Entries from a dataset:
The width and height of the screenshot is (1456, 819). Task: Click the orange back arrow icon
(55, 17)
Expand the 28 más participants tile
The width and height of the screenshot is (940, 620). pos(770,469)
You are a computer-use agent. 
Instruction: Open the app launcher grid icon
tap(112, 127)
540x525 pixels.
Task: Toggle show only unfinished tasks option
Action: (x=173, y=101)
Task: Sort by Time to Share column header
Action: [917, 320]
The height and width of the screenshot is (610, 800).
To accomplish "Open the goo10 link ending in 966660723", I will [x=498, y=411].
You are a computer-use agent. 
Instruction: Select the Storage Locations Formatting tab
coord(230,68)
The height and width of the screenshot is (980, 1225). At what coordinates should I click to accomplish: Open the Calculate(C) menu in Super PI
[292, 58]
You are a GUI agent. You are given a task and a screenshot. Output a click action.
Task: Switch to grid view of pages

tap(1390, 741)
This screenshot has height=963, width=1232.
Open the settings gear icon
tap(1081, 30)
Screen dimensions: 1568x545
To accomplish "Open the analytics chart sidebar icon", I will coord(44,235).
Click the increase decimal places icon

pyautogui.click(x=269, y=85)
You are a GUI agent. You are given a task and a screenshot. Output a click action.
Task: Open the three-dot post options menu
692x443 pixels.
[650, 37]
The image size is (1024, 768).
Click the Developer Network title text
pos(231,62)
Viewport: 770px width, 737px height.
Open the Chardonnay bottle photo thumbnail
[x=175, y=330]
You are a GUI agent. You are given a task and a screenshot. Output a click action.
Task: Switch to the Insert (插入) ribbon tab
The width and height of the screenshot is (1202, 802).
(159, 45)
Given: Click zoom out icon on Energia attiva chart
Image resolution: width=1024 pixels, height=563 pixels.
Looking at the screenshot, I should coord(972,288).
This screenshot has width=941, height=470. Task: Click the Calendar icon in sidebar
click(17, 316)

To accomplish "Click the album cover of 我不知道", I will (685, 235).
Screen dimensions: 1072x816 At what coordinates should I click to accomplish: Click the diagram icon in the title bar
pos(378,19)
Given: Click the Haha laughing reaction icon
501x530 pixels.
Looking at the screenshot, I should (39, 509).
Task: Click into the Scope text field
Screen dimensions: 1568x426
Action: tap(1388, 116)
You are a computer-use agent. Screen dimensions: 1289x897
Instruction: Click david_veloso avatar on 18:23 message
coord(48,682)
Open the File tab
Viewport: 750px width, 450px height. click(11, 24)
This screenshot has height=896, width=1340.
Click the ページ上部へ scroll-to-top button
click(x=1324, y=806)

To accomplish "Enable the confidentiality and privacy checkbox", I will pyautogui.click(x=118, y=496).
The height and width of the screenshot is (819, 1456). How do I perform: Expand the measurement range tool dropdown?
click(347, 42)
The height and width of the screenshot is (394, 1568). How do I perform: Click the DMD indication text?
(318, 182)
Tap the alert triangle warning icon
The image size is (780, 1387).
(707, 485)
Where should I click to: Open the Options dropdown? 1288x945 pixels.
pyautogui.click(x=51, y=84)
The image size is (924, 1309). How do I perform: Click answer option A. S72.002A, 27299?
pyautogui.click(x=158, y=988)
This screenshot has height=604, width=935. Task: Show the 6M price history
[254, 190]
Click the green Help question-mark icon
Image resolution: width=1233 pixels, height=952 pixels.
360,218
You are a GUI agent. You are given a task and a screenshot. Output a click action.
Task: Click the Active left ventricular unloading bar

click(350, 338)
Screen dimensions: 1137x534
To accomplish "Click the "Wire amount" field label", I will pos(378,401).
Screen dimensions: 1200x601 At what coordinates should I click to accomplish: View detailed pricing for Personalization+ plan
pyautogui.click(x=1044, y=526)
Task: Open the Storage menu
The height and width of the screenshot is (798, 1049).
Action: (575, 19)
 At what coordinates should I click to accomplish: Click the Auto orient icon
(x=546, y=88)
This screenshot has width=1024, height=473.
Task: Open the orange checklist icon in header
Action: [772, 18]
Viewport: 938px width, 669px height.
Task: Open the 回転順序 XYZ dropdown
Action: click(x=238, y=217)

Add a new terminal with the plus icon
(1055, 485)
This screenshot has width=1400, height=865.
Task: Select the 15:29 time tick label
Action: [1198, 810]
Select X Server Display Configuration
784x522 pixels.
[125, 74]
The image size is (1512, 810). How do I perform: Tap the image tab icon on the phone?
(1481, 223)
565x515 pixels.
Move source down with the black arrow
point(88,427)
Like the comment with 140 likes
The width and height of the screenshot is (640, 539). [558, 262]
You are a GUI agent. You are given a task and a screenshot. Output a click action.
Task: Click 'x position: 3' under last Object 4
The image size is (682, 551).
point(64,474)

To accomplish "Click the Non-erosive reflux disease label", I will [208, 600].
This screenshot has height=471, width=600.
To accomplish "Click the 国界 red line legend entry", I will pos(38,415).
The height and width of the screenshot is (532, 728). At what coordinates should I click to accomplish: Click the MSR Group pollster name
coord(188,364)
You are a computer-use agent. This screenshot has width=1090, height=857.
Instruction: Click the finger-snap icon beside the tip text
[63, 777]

What to produce: Which lines of the listing above contain the string "label"? Copy each of them in full.

The reply:
To accomplish "Click the "Wire amount" field label", I will pos(378,401).
Task: Select the 15:29 time tick label
To accomplish "Click the Non-erosive reflux disease label", I will [208, 600].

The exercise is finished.